You don't need external ActiveX controls to create functional spin buttons
Scrollbar controls are even more useful for building scrolling forms, like
the one displayed in Figure 3-15. To be certain, scrolling forms aren't the most
ergonomic type of user interface you can offer to your customers: If you have
that many fields in a form, you should consider using a Tab control, child forms,
or some other custom interface. Sometimes, however, you badly need scrollable
forms, and in this situation you are on your own because Visual Basic forms don't
support scrolling.
Fortunately, it doesn't take long to convert a regular form into a scrollable
one. You need a couple of scrollbar controls, plus a PictureBox control that you
use as the container for all the controls on the form, and a filler control—a
CommandButton, for example—that you place in the bottom-right corner of
the form when it displays the two scroll bars. The secret to creating scrollable
forms is that you don't move all the child controls one by one. Instead, you place
all the controls in the PictureBox control (named picCanvas in the following code),
and you move it when the user acts on the scroll bar:
Sub MoveCanvas()
picCanvas.Move -HScroll1.Value, -VScroll1.Value
End Sub
In other words, to uncover the portion of the form near the right border, you
assign a negative value to the PictureBox's Left property, and to display the
portion near the form's bottom border you set its Top property to a negative value.

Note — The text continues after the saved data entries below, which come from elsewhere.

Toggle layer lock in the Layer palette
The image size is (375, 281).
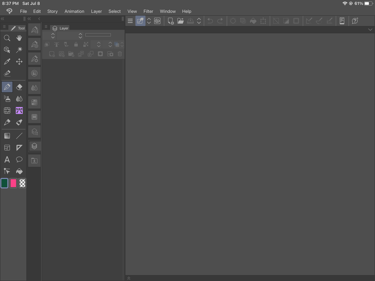point(76,44)
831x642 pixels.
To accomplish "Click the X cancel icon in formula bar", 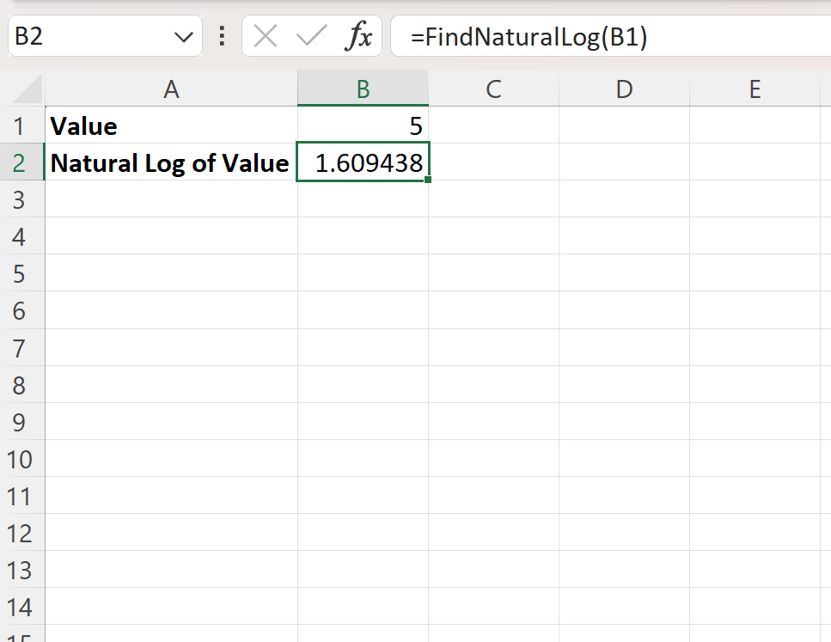I will [266, 36].
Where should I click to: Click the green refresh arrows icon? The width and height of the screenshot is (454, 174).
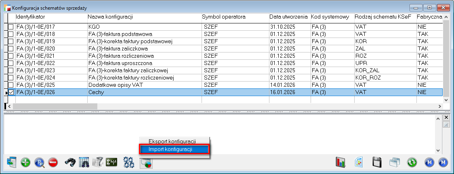[x=412, y=163]
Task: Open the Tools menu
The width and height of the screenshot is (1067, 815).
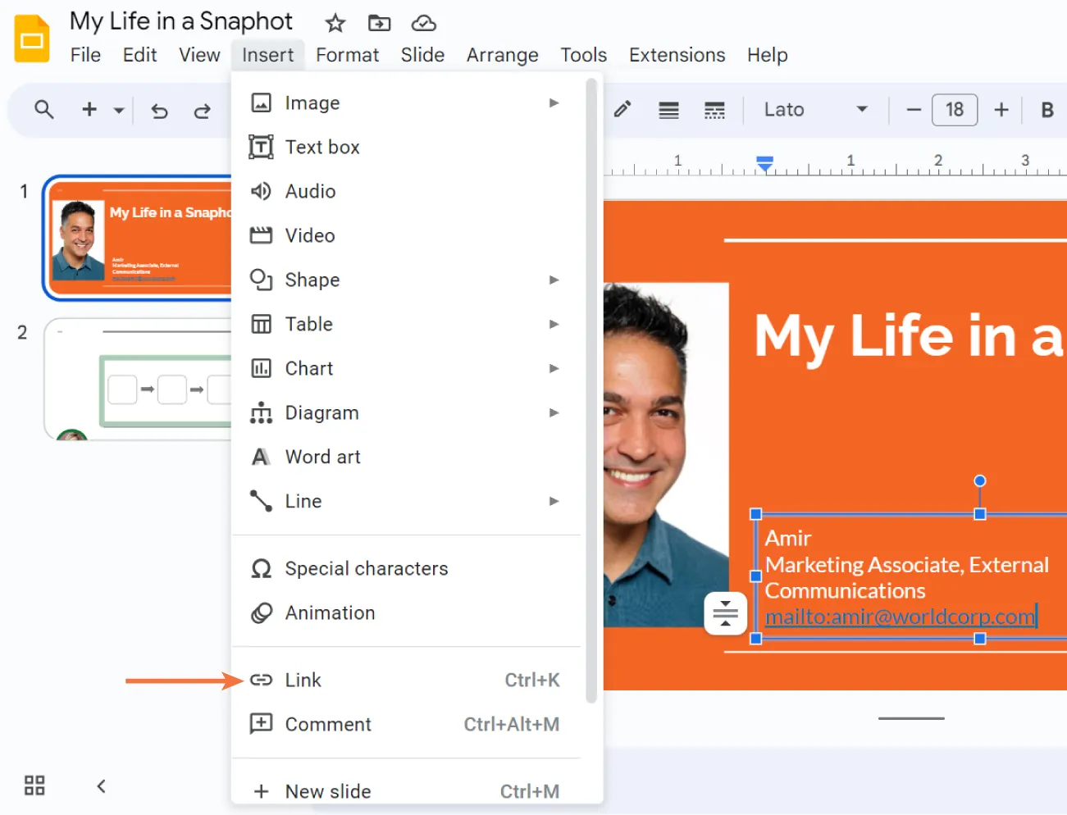Action: [583, 55]
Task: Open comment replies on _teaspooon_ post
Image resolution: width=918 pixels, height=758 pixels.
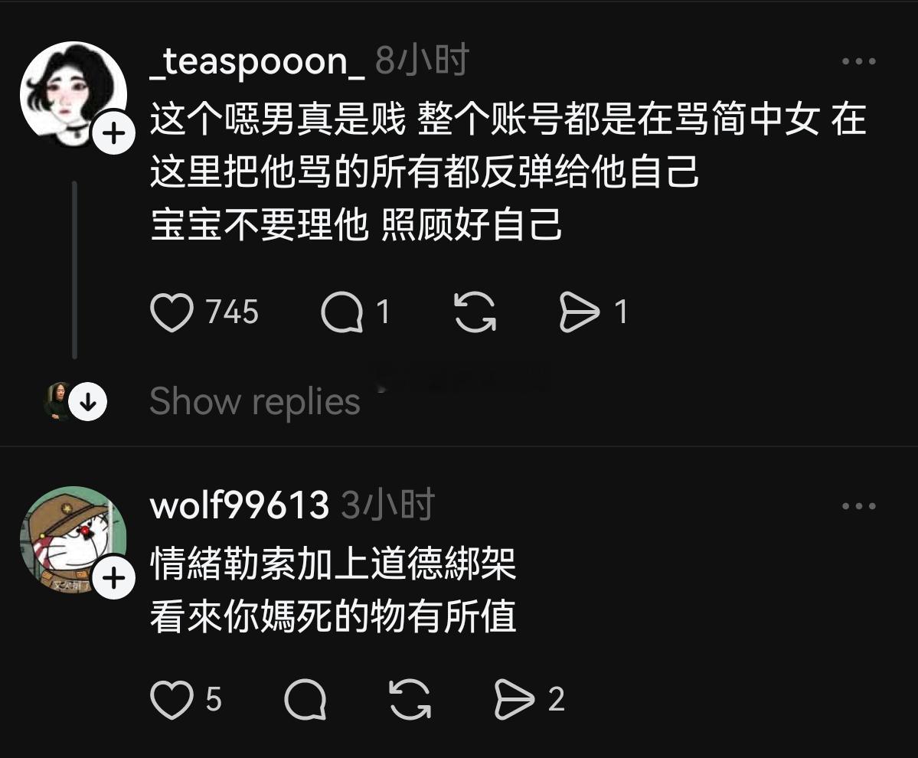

It's really that simple. You do this by calling the MoveCanvas procedure from
within the scroll bars' Change and Scroll events. Of course, it's critical that
you write code in the Form_Resize event, which makes a scroll bar appear and disappear
as the form is resized, and that you assign consistent values to Max properties
of the scrollbar controls:
' size of scrollbars in twips
Const SB_WIDTH = 300 ' width of vertical scrollbars
Const SB_HEIGHT = 300 ' height of horizontal scrollbars
Private Sub Form_Resize()
' Resize the scroll bars along the form.
HScroll1.Move 0, ScaleHeight - SB_HEIGHT, ScaleWidth - SB_WIDTH
VScroll1.Move ScaleWidth - SB_WIDTH, 0, SB_WIDTH, _
ScaleHeight - SB_HEIGHT
cmdFiller.Move ScaleWidth - SB_WIDTH, ScaleHeight - SB_HEIGHT, _
SB_WIDTH, SB_HEIGHT
' Put these controls on top.
HScroll1.ZOrder
VScroll1.ZOrder
cmdFiller.ZOrder
picCanvas.BorderStyle = 0
' A click on the arrow moves one pixel.
HScroll1.SmallChange = ScaleX(1, vbPixels, vbTwips)
VScroll1.SmallChange = ScaleY(1, vbPixels, vbTwips)
' A click on the scroll bar moves 16 pixels.
HScroll1.LargeChange = HScroll1.SmallChange * 16
VScroll1.LargeChange = VScroll1.SmallChange * 16
' If the form is larger than the picCanvas picture box,
' we don't need to show the corresponding scroll bar.
If ScaleWidth < picCanvas.Width + SB_WIDTH Then
HScroll1.Visible = True
HScroll1.Max = picCanvas.Width + SB_WIDTH - ScaleWidth
Else
HScroll1.Value = 0
HScroll1.Visible = False
End If
If ScaleHeight < picCanvas.Height + SB_HEIGHT Then
VScroll1.Visible = True
VScroll1.Max = picCanvas.Height + SB_HEIGHT - ScaleHeight
Else
VScroll1.Value = 0
VScroll1.Visible = False
End If
' Make the filler control visible only if necessary.
cmdFiller.Visible = (HScroll1.Visible Or VScroll1.Visible)
MoveCanvas
End Sub
Working with scrollable forms at design time isn't comfortable. I suggest that
you work with a maximized form and with the PictureBox control sized as large
as possible. When you're finished with the form interface, resize the PictureBox
control to the smallest area that contains all the controls, and then reset the
form's WindowState property to 0-Normal.